Las manifestaciones y protestas que se suceden en Kazajistán desde el pasado domingo obedecen al hartazgo de una sociedad sometida a las arbitrariedades de una autocracia corrupta, respaldada sin reservas por Rusia y China. El aumento del precio del gas licuado, principal fuente de energía del país, ha sido la chispa que ha prendido en la calle, especialmente en Almaty, la capital económica, y que ha llevado a las autoridades de Nur-Sultán, antes Astana, la capital política, a dar carta blanca a las fuerzas del orden para que disparen a matar, según ha tenido interés en reconocer expresamente el presidente kazajo, Kasim-Yomart Tokáyev, poco más que una marioneta cuyos hilos mueve de cerca el expresidente Nursultán Nazarbáyev y a distancia, Vladimir Putin.

Si en el apoyo chino a la represión desencadenada no hay más motivo que proteger de sobresaltos a un proveedor cercano de uranio y petróleo, en el ruso importa sobre todo la operación de largo recorrido dirigida por Vladimir Putin para reconstruir el espacio político que fue en su día el de la Unión Soviética. La movilización de recursos de la Organización del Tratado de Seguridad Colectiva, una alianza militar de seis antiguas repúblicas soviéticas que encabeza Rusia, no es más que una simulación: el núcleo del despliegue, aquello que realmente importa, es el contingente despachado por el Kremlin al corazón de Asia. El resto es mero envoltorio.

Basta repasar la secuencia de acontecimientos desde la anexión de Crimea por Rusia en 2014 para comprobar hasta qué punto la gestión rusa de la crisis kazaja sigue la misma pauta que en otras anteriores: recuperar áreas de influencia, así sea a través de la guerra de baja intensidad en Ucrania, de la utilización de Bielorrusia o de la estimulación de un nacionalismo expansivo ruso de nuevo cuño. En la reacción de Moscú hay, además, un factor de aprovechamiento para subrayar su imagen de superpotencia en marcha para actuar allí donde entiende que sus intereses nacionales están en peligro; en la utilización de no menos de 70 aviones para transportar a unidades paracaidistas hay una reivindicación implícita de viejas grandezas que se esfumaron con la desaparición de la Unión Soviética.

Es probable que en los disturbios de Kazajistán no todo sea fruto de la espontaneidad y el cansancio de ciudadanos condenados a llevar una existencia precaria, pero es también más que evidente que la corrupción y un autoritarismo desbocado mantienen a la población kazaja muy por debajo de la prosperidad que debieran procurarle los recursos que atesora el subsuelo de su país. Al menos, este ha sido durante décadas el discurso de Nazarbáyev y su insistencia en reclamar el trato debido a la segunda economía de la Comunidad de Estados Independientes después de la de Rusia. Aunque finalmente el progreso material solo se ha hecho efectivo en una franja de población vinculada a los negocios del poder y el resto no ha sido más que propaganda.

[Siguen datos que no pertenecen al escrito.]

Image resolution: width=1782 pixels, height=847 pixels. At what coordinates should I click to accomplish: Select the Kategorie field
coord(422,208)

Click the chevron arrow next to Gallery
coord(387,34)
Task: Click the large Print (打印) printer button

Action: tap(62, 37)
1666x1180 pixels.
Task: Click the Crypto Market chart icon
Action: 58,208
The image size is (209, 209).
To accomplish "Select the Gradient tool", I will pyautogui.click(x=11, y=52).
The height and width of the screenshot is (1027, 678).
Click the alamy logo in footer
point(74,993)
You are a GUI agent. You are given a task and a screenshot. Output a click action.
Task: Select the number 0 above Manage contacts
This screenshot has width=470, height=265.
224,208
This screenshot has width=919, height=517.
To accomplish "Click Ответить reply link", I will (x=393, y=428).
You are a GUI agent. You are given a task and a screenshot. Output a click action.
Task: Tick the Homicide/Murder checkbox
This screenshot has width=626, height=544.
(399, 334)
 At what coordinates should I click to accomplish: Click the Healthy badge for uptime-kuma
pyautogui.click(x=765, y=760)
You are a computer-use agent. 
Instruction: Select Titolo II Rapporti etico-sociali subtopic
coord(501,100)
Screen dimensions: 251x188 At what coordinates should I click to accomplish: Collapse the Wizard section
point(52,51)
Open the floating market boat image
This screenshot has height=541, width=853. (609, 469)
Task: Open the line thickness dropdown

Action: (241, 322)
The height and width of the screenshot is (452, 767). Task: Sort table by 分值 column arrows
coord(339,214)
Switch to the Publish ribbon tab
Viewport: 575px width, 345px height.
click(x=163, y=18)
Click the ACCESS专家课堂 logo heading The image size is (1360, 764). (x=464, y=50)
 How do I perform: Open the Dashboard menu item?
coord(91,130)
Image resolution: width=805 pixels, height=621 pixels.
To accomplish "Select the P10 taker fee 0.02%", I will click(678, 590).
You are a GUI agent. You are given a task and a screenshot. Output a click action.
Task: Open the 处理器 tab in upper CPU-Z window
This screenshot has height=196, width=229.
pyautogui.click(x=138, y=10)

Si a las carencias que han desencadenado la protesta se añade el incumplimiento de la promesa de democracia que siguió al desmantelamiento de la URSS, aún son más comprensibles las razones de la frustración. Kazajistán es un Estado manejado por un partido hegemónico, carente de una oposición política capaz de dar la batalla en las instituciones, que reúne muchos de los ingredientes mínimos necesarios para que la crisis social, con decenas de muertos en las calles, sea fácilmente manipulable y se enquiste, con el riesgo añadido de contagiar una vecindad no especialmente equilibrada y sólida.